Wahl in NRW: TV-Duell:Jürgen Rüttgers gibt weiter den Johannes Rau

Kontroverse vor der Wahl: Im TV-Duell in NRW bringt sich SPD-Herausforderin Kraft in die Bredouille. Rüttgers setzt nach - klare Treffer landet er nicht.

Michael König

Die Urteile waren schnell gesprochen. "Klar, kompetent und glaubwürdig" sei der Auftritt der Herausforderin Hannelore Kraft gewesen, hieß es Minuten nach dem Ende des TV-Duells bei der SPD.

Herausforderin Kraft, Ministerpräsident Rüttgers: Geplänkel um einen möglichen Schulkrieg.

Herausforderin Kraft, Ministerpräsident Rüttgers: Geplänkel um einen möglichen Schulkrieg.

(Foto: Foto: dpa)

"Souverän, sachlich und klar", fand die CDU den Auftritt des amtierenden Ministerpräsidenten Jürgen Rüttgers. Beide Seiten reklamierten einen eindeutigen Sieg für sich, wobei die CDU in bester Boxermanier von einem "Punktsieg" für Rüttgers sprach.

Im Boxen ist ein Punktsieg etwas weniger wert als ein Knock-out. Meistens ist er umstritten, weil sich die Punktrichter nicht einig sind. So auch in diesem Fall: Beide Kontrahenten schlugen sich tapfer, ohne klare Treffer zu landen. Weil sich die Sozialdemokratin Kraft jedoch öfter verhedderte, während Rüttgers bei einer klaren, wenn auch simplen Taktik blieb, mag der Ministerpräsident einen leichten Vorsprung über die Zeit gerettet haben.

Der Titelverteidiger war angeschlagen in dieses Duell gegangen: Die schwarz-gelben Querelen im Bund, immer neue Skandale in Nordrhein-Westfalens Gefängnissen und nicht zuletzt die Sponsoring-Affäre um bezahlte Auftritte des Ministerpräsidenten hatten Rüttgers im Wahlkampf in Bedrängnis gebracht.

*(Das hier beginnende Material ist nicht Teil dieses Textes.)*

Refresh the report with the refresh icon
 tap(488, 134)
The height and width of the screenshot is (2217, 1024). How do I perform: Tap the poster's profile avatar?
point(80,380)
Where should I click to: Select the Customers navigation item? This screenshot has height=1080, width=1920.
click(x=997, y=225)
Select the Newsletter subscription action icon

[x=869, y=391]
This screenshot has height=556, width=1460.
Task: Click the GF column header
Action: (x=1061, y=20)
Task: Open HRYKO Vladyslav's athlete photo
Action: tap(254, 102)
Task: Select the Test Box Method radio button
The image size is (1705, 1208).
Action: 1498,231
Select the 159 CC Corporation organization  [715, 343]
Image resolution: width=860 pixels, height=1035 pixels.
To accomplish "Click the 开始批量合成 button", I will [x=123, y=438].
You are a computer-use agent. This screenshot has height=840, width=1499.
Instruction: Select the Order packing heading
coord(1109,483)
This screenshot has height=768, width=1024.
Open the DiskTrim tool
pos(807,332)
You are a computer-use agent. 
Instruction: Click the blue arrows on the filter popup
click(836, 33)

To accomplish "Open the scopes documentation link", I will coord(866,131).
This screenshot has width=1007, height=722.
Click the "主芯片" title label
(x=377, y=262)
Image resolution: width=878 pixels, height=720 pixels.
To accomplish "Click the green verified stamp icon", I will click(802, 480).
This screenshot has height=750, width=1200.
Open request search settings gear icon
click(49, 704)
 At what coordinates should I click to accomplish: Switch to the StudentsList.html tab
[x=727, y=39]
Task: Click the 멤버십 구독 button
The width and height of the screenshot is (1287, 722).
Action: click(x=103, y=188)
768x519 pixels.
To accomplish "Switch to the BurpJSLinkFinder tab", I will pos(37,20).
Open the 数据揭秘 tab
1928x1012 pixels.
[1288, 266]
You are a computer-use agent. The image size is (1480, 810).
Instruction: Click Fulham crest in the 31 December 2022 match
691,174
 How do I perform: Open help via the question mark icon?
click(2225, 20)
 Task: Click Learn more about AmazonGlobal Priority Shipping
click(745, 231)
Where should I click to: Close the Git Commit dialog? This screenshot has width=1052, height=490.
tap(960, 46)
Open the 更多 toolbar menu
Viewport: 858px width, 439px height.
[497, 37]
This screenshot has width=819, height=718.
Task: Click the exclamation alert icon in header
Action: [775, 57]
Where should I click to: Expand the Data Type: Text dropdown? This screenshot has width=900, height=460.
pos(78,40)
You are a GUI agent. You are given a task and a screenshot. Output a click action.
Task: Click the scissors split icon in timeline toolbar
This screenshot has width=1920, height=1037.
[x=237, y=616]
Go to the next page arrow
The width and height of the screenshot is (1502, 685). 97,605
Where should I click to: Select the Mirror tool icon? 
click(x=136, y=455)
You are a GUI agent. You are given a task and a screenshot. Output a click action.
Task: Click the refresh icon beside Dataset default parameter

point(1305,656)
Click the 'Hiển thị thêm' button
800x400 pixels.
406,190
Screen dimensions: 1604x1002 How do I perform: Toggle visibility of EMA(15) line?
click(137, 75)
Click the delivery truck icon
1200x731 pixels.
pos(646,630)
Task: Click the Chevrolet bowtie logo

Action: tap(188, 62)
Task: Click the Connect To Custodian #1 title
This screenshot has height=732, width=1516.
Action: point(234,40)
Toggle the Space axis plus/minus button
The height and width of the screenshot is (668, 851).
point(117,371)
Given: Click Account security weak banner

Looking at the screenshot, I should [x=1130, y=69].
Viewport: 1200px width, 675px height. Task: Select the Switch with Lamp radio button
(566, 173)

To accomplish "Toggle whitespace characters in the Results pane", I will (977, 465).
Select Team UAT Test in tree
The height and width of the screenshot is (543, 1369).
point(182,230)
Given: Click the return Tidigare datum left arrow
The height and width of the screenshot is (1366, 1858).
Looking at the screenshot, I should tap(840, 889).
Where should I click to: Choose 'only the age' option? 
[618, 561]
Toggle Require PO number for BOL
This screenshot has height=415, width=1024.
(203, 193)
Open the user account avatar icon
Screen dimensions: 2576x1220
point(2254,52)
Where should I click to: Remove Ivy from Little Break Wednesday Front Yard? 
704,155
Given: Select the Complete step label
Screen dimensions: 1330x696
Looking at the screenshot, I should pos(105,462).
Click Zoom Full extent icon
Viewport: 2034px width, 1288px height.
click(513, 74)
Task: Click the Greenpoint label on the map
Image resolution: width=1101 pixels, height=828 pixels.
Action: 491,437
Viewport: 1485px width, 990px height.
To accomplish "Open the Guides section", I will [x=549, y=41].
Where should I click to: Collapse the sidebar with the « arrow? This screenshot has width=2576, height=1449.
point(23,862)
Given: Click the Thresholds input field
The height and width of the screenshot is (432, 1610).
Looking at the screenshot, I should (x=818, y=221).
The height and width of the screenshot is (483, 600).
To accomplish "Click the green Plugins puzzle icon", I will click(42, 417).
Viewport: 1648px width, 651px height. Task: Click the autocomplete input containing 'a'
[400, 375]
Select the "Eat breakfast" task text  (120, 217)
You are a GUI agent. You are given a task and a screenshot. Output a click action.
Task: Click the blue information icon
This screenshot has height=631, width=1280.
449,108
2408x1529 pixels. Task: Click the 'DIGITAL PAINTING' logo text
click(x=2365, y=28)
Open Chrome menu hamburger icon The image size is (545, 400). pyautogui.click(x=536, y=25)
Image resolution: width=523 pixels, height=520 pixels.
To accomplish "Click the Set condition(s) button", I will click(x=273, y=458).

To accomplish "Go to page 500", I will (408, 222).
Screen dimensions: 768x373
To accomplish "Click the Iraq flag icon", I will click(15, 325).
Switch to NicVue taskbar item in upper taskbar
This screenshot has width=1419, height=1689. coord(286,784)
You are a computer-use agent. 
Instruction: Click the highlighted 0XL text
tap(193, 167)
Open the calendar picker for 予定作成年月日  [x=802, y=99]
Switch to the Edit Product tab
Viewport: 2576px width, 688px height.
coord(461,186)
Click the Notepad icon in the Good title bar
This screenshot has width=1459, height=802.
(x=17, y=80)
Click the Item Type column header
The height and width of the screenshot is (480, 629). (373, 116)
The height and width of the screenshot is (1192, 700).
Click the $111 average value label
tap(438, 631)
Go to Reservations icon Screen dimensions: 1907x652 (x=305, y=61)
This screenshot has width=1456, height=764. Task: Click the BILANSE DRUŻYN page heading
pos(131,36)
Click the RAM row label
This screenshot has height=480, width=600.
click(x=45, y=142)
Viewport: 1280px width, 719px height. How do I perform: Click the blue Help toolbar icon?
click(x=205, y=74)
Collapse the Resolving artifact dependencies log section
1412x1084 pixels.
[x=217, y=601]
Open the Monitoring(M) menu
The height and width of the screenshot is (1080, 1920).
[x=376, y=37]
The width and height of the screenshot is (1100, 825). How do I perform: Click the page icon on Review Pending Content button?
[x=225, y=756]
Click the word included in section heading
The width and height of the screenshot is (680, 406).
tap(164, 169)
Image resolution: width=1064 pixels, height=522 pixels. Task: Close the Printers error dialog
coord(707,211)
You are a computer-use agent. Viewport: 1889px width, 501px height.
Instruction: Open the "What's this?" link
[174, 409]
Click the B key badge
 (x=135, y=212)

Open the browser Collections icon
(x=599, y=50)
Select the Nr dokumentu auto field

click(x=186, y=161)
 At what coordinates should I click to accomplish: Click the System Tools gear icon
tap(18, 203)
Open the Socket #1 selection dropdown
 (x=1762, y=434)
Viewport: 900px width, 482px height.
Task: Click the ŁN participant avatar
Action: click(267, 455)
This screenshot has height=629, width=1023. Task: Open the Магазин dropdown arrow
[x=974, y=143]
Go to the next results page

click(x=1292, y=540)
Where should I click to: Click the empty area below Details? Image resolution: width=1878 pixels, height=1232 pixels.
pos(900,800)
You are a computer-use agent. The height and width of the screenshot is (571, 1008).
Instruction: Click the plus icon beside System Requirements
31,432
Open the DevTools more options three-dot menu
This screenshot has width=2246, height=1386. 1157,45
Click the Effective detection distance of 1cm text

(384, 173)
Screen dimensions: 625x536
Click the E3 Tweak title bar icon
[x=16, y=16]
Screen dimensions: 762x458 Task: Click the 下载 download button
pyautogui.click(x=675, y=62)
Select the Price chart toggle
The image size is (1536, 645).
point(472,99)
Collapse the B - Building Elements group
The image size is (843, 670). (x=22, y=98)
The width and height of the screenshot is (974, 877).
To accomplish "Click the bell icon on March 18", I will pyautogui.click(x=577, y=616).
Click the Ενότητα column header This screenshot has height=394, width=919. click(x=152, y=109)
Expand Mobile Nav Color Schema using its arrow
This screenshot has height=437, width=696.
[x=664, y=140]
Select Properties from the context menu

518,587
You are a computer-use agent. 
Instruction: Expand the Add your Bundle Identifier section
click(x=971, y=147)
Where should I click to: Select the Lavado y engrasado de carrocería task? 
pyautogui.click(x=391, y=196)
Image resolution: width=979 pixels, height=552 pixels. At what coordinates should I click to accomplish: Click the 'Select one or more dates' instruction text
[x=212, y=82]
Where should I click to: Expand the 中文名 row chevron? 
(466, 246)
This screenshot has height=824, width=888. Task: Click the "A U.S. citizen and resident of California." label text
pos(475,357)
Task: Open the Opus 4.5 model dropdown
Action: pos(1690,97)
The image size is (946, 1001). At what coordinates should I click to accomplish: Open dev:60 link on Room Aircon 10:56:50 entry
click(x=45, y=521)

In den jüngsten Umfragen sah es nicht so aus, als könne die schwarz-gelbe Landesregierung bei der Wahl am 9. Mai auf eine Mehrheit bauen.

Beim einzigen direkten Aufeinandertreffen der Kontrahenten um das Amt des nordrhein-westfälischen Ministerpräsidenten kämpfte Rüttgers so streckenweise in der Position des Herausforderers - ohne sich jedoch zu harte Attacken leisten zu können.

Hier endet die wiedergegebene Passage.